*Work task*: Nothing but the lines from the one containing "Select the 3:1 progression option" through the last line of the data below should be returned, each exactly as it stands, pictures excluded.
○ ○ ○
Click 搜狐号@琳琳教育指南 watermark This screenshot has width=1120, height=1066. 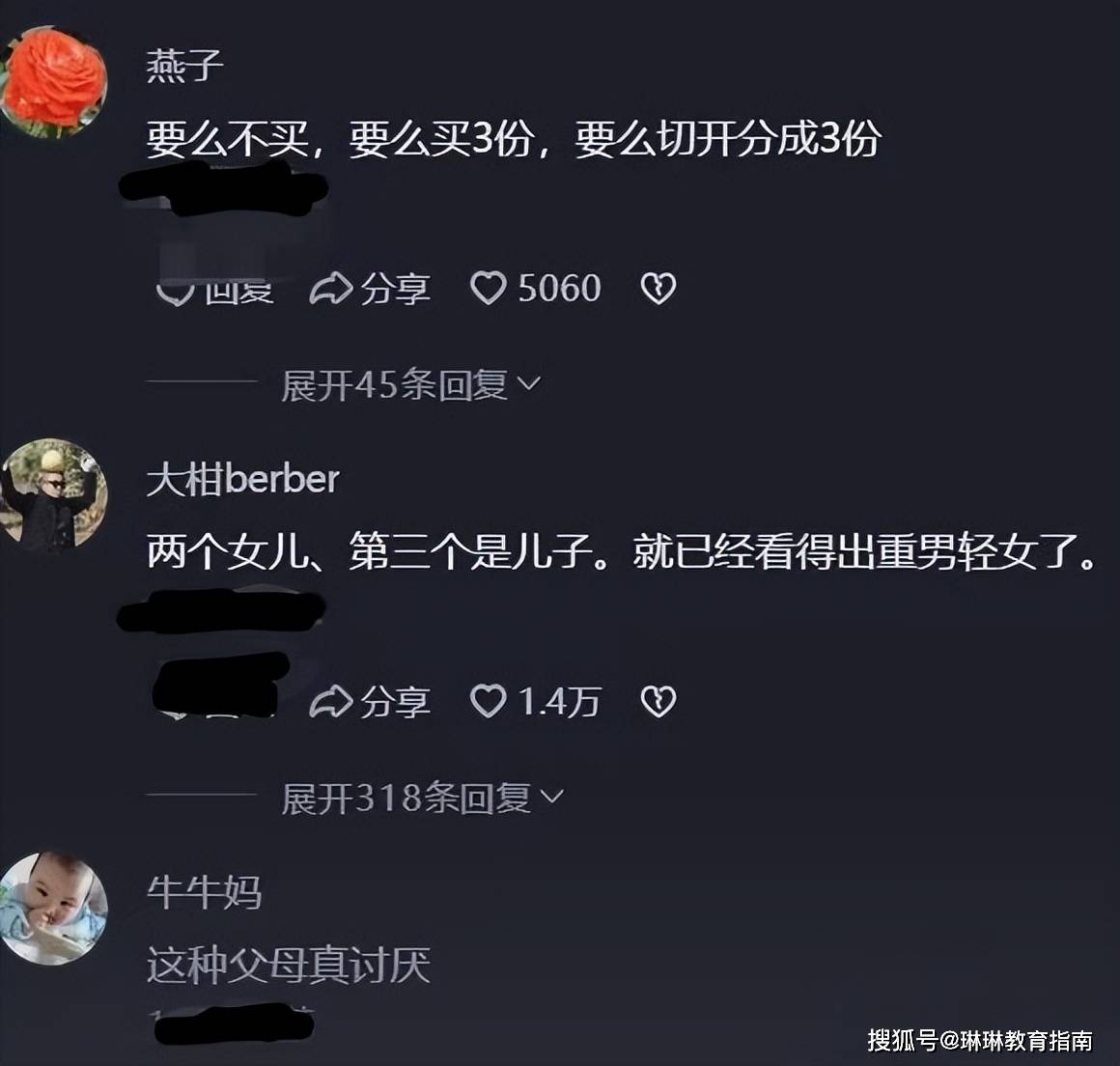tap(980, 1040)
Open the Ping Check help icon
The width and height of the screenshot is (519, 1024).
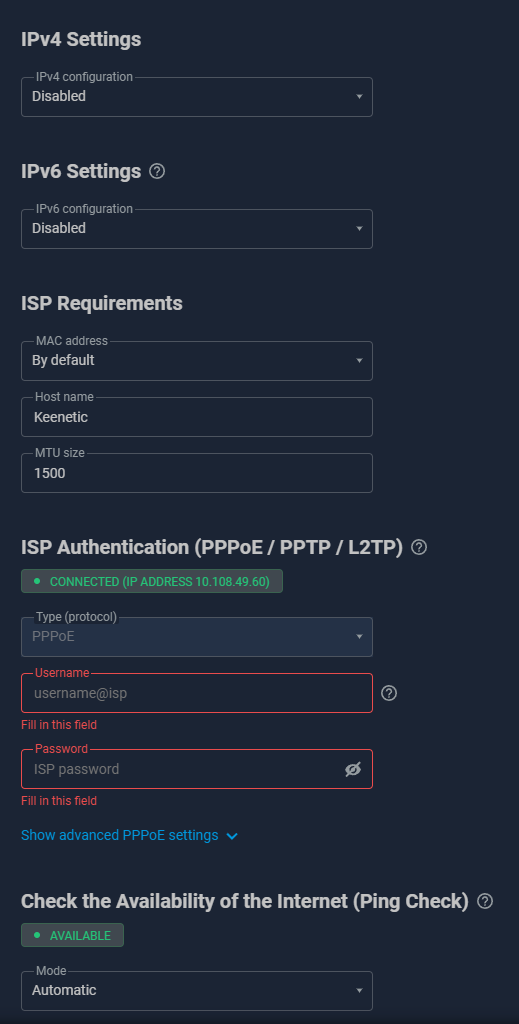click(x=485, y=901)
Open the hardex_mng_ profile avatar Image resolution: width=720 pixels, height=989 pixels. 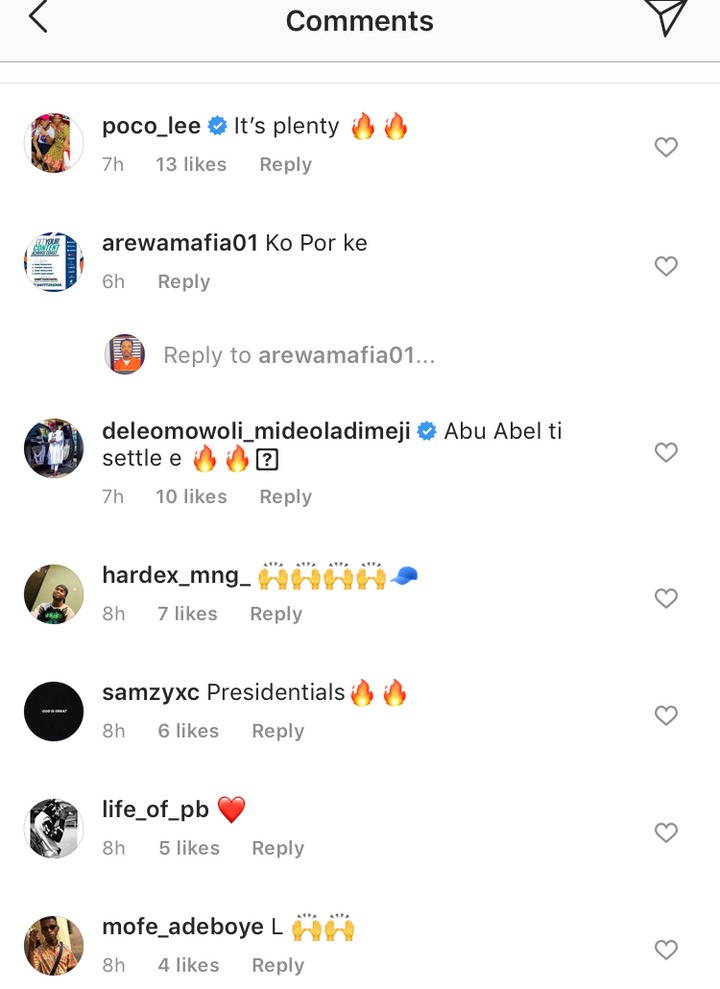(53, 594)
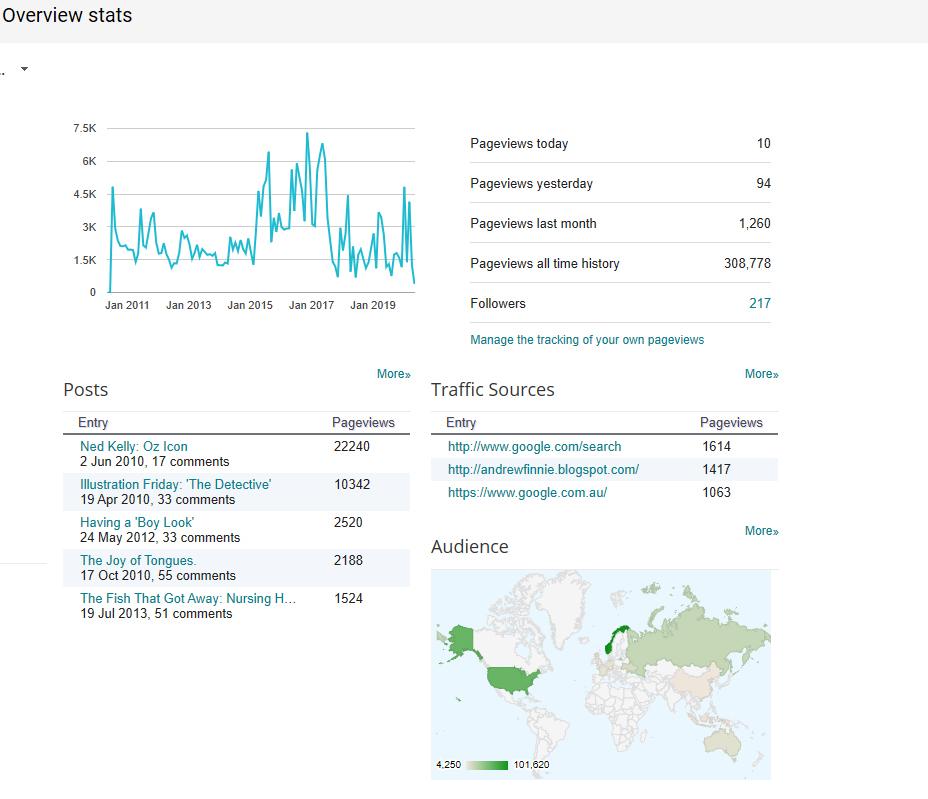Open the time period dropdown arrow
This screenshot has height=799, width=928.
pos(24,69)
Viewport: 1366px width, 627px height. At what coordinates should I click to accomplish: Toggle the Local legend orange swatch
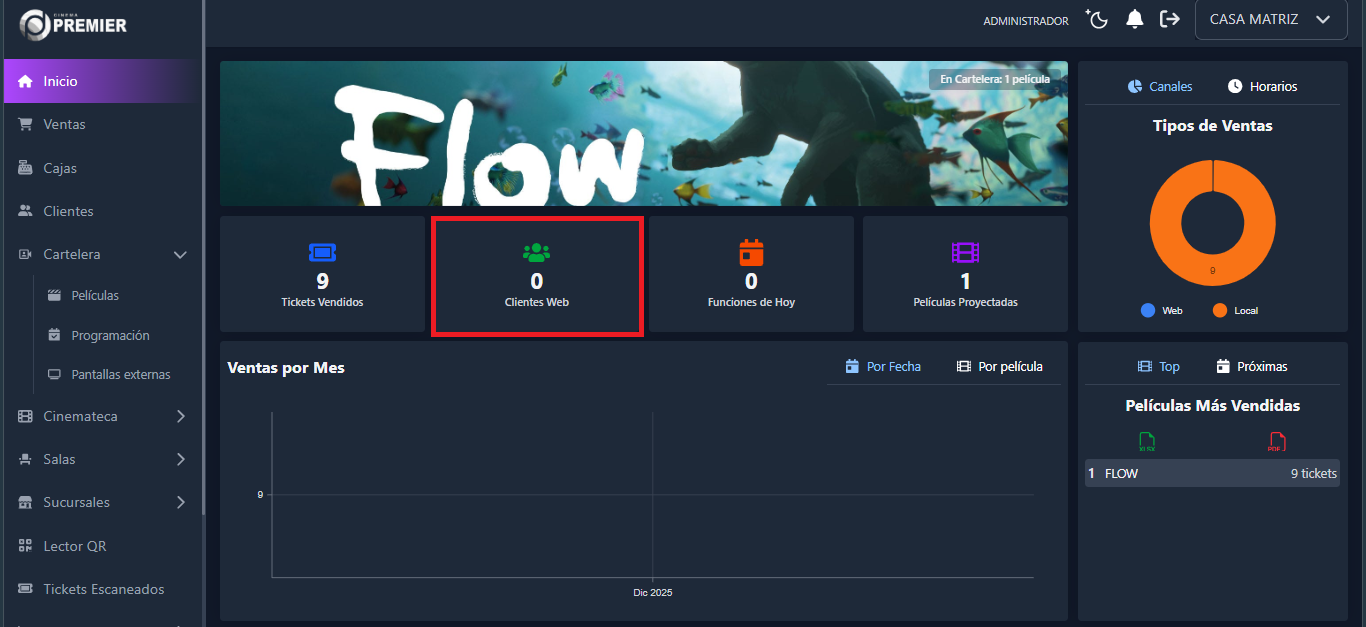1219,311
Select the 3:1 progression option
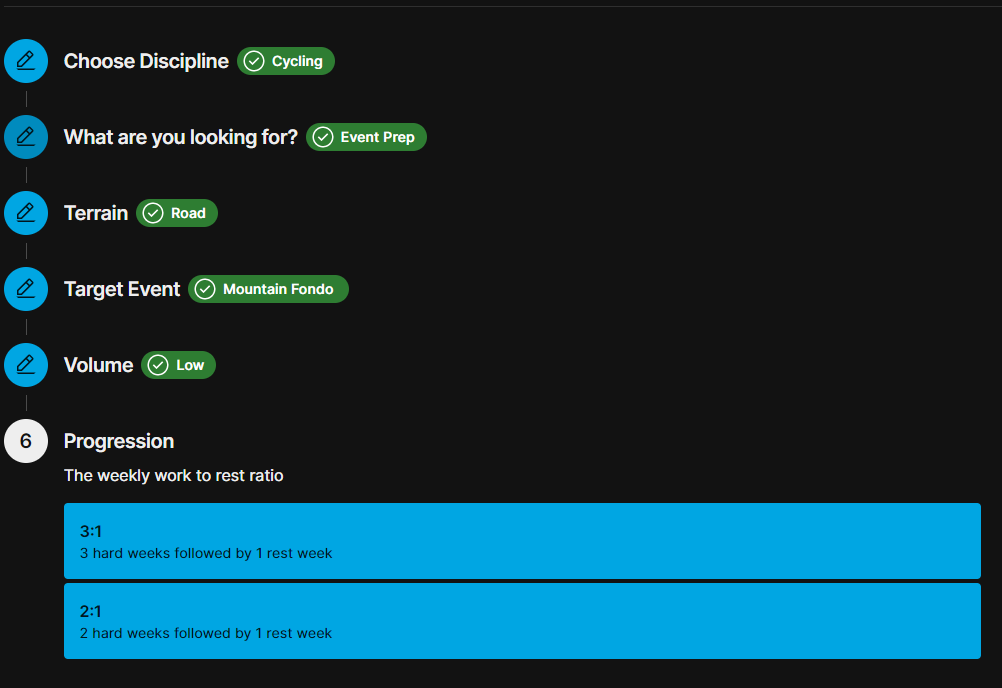The height and width of the screenshot is (688, 1002). tap(522, 541)
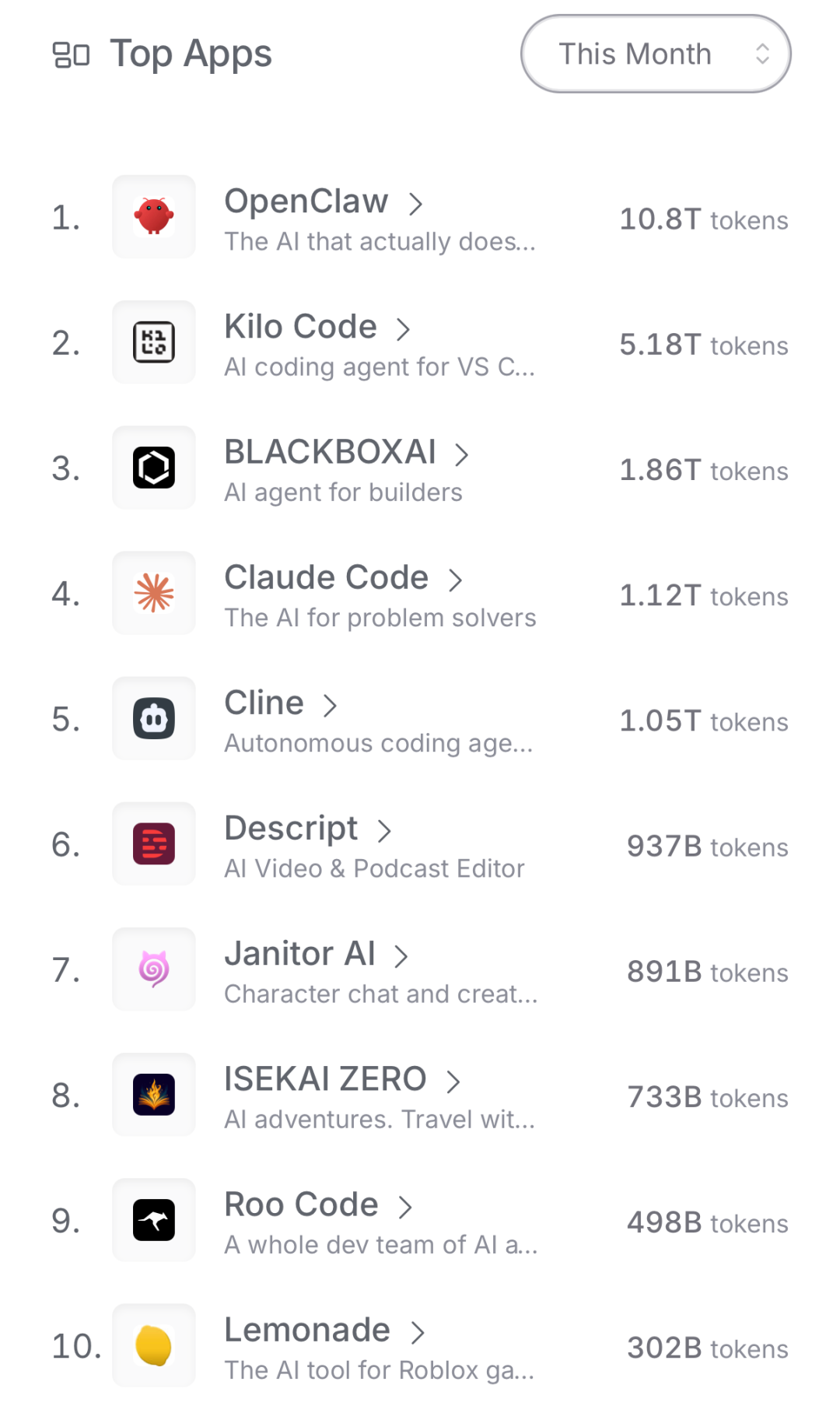840x1413 pixels.
Task: Click the Roo Code kangaroo icon
Action: [154, 1220]
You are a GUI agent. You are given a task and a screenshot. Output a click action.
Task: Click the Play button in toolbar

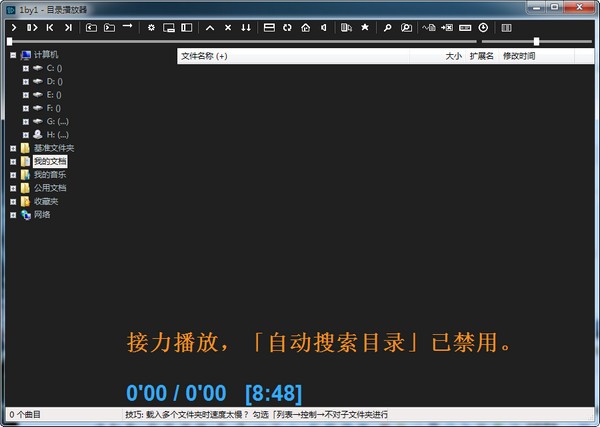pos(14,27)
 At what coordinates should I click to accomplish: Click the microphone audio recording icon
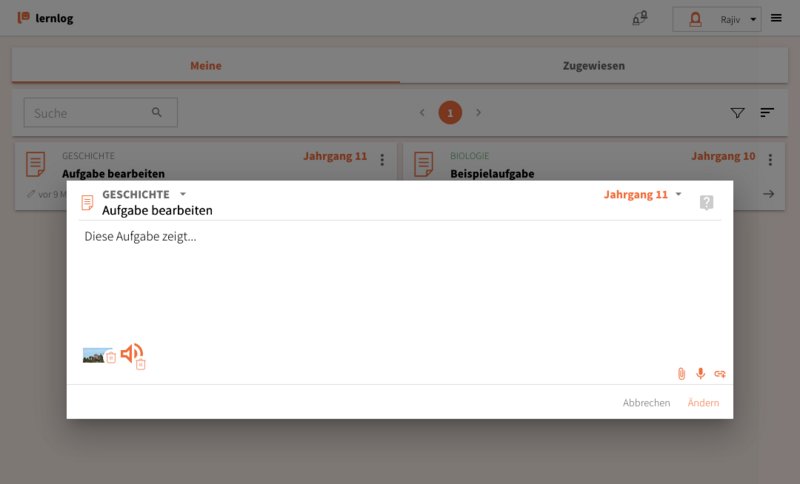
○ ○ ○
*Completed exercise*:
Select the 3:1 progression option
The height and width of the screenshot is (688, 1002). tap(522, 541)
840x1413 pixels.
Task: Click the Roo Code kangaroo icon
Action: [154, 1220]
You are a GUI agent. You are given a task and a screenshot. Output a click action.
Task: Click the Play button in toolbar

pos(14,27)
 At what coordinates should I click to accomplish: Click the microphone audio recording icon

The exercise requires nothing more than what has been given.